Pero la rabia es probable que no se acabe con el despido del advenedizo que, de confirmarse las sospechas de la fiscalía, del juez, de los investigadores, de Hacienda y del público en general, podría haberse dedicado a usar su condición familiar y el título de duque anexo como gancho para enriquecimiento ilícito a base de pillar, a cambio de nada y por procedimientos irregulares, dinero público, mucho dinero público, unos mil millones de pesetas sólo entre Valencia y Baleares. La rabia, consecutiva al inicial pasmo, empezó a manifestarse en la gente al conocer el tren de vida de esa Familia Real, las mansiones que se construían a cuenta del Erario y los regalos que recibían, que si un Porsche, que si una Harley, que si un yate de 3.000 millones… Que, por cierto, en ésto del yate andaban también, si mal no recuerdo, Jaume Matas, confeso benefactor del señor duque y sus fórums deportivos.

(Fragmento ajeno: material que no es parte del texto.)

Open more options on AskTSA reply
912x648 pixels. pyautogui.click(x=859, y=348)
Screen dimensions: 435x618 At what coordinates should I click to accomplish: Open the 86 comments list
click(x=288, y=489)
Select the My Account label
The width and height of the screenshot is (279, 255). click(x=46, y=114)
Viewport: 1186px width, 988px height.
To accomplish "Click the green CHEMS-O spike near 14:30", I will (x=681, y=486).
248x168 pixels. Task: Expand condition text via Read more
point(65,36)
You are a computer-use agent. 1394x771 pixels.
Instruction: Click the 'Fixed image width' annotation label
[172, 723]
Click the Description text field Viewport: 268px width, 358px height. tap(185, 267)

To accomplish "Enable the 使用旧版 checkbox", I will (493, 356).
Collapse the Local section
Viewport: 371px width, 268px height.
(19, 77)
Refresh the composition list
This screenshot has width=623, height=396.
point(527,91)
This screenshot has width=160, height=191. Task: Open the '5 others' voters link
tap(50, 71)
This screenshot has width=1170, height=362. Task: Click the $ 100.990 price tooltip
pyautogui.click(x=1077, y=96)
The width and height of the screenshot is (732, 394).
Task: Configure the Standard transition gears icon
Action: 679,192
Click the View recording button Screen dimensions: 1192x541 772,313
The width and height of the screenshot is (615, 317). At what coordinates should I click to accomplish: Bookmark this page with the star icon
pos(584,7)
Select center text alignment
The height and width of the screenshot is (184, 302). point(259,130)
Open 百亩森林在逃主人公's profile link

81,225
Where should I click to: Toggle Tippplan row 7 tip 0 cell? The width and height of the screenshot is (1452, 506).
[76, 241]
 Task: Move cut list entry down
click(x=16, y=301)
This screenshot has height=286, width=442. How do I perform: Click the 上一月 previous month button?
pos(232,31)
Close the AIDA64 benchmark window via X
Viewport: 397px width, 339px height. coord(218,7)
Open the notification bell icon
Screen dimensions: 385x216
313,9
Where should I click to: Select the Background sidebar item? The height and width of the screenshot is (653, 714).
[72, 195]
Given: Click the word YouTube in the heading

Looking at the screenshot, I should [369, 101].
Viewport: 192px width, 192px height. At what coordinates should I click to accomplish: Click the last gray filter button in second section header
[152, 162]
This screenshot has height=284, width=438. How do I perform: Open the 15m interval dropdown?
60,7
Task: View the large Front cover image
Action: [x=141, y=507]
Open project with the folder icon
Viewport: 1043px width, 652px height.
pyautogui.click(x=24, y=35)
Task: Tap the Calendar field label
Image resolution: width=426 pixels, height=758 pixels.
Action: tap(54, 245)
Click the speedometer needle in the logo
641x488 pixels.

Sea cual fuere el reproche judicial y penal que se haga en su día, si se hace, a Urdangarin, y sea cual fuere la resolución y la sentencia, la rabia está ahí, en el ambiente, ante semejante escándalo. Ya lo es que unos seres humanos se eleven sobre los demás porque sí, acumulando privilegios, pero si alguno de ellos, encima, va al merme, al merme, al merme del dinero público, que diría José Mota, eso ya no hay quien lo aguante.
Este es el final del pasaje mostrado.